With good prompting, you can achieve 80-90% of fine-tuning performance, with zero training cost and instant iterations.

When to Fine-Tune

Fine-tune when:

  • Consistent Format Needed: Your output must always follow a strict schema (JSON, fixed fields). Fine-tuning enforces this better than prompting.
  • Domain-Specific Vocabulary: Your domain has specialized jargon (medical, legal, technical). Fine-tuning helps the model understand context.
  • Cost Optimization: You're running billions of tokens monthly. A smaller fine-tuned model costs less than a larger base model.
  • Latency Sensitive: You need sub-100ms response times. A fine-tuned smaller model is faster than a large model.

Fine-Tuning Costs and Infrastructure

Fine-tuning requires:

  • Labeled Training Data: 100–1,000s of examples. Collecting and labeling costs time and money.
  • Compute: GPUs for training. 1–10 hours depending on dataset size.
  • Inference Cost: Fine-tuned models on some providers (OpenAI, Anthropic) cost more to run than base models initially, but save money at scale.
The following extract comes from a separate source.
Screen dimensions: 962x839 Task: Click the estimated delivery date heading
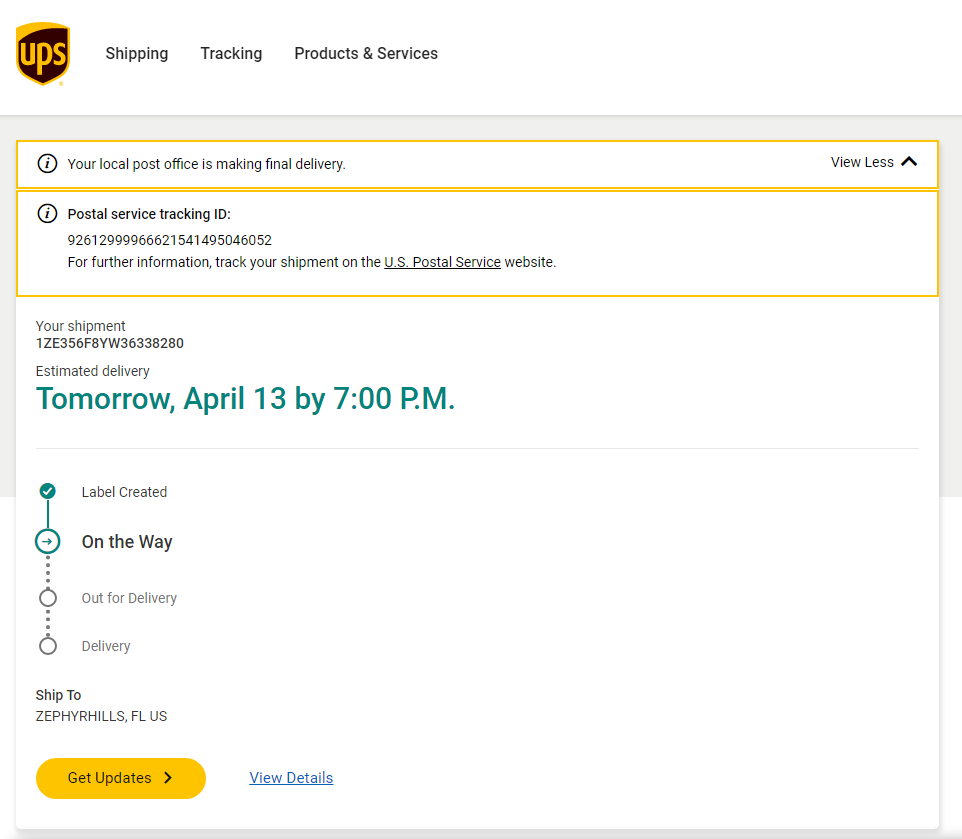click(x=245, y=399)
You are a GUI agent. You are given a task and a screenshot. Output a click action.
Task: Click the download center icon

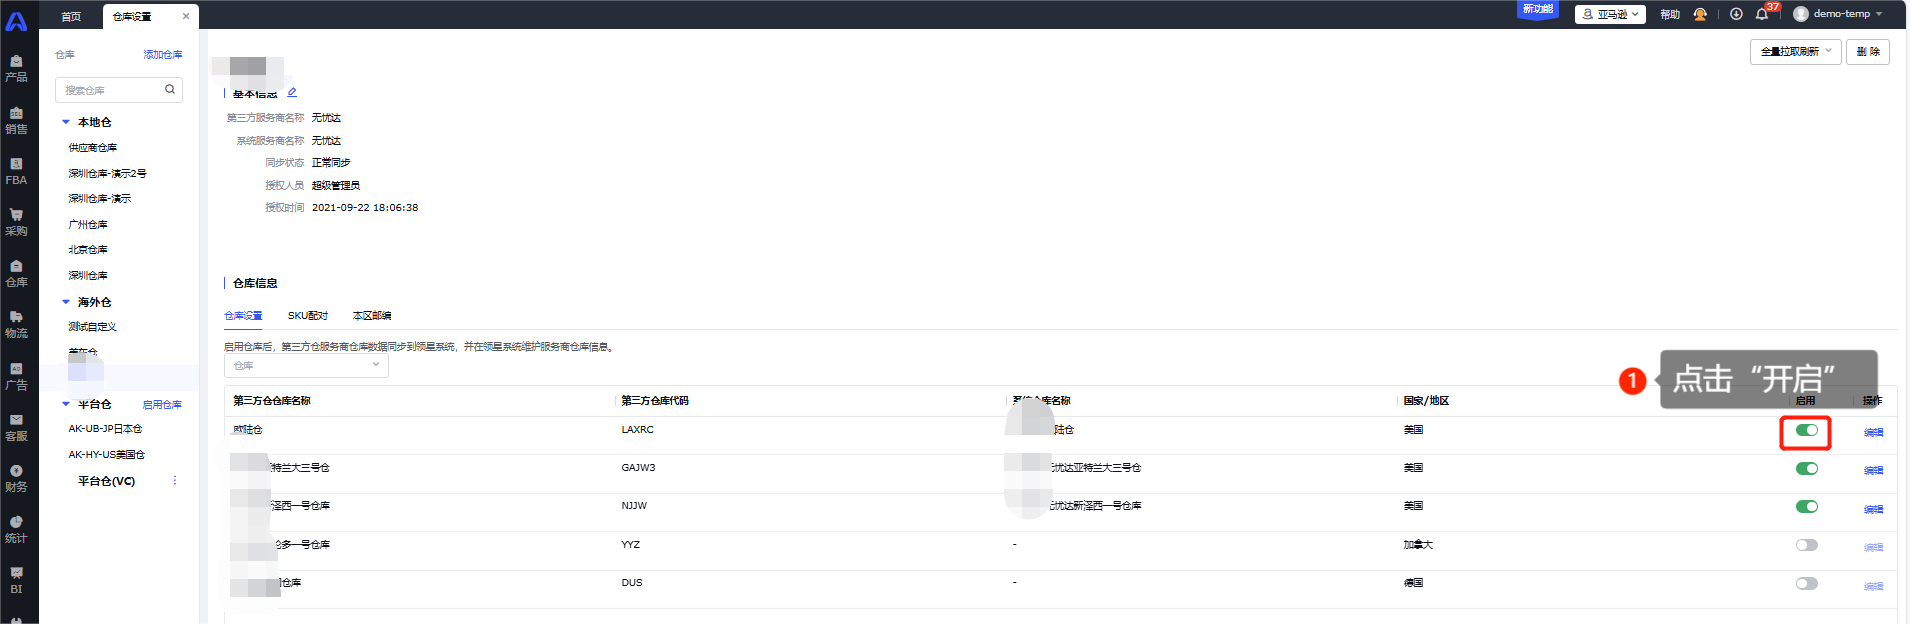[1736, 14]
Example: Fine-tuning GPT-3.5 with 1,000 examples costs $10–20 in training fees, plus ongoing usage costs. If you run 10M tokens/month, fine-tuning saves ~$20/month vs. GPT-4o. Payback is months out.

Key Takeaways

  • Always start with prompting. It's fast and cheap.
  • Graduate to fine-tuning only when you've exhausted prompting optimization.
  • Fine-tuning ROI improves with scale (high volume, repeated use cases).
  • Use OpenAI's fine-tuning for GPT-3.5; Anthropic for Claude if you prefer their models.
  • Combine both: fine-tune for your primary use case, prompt for edge cases.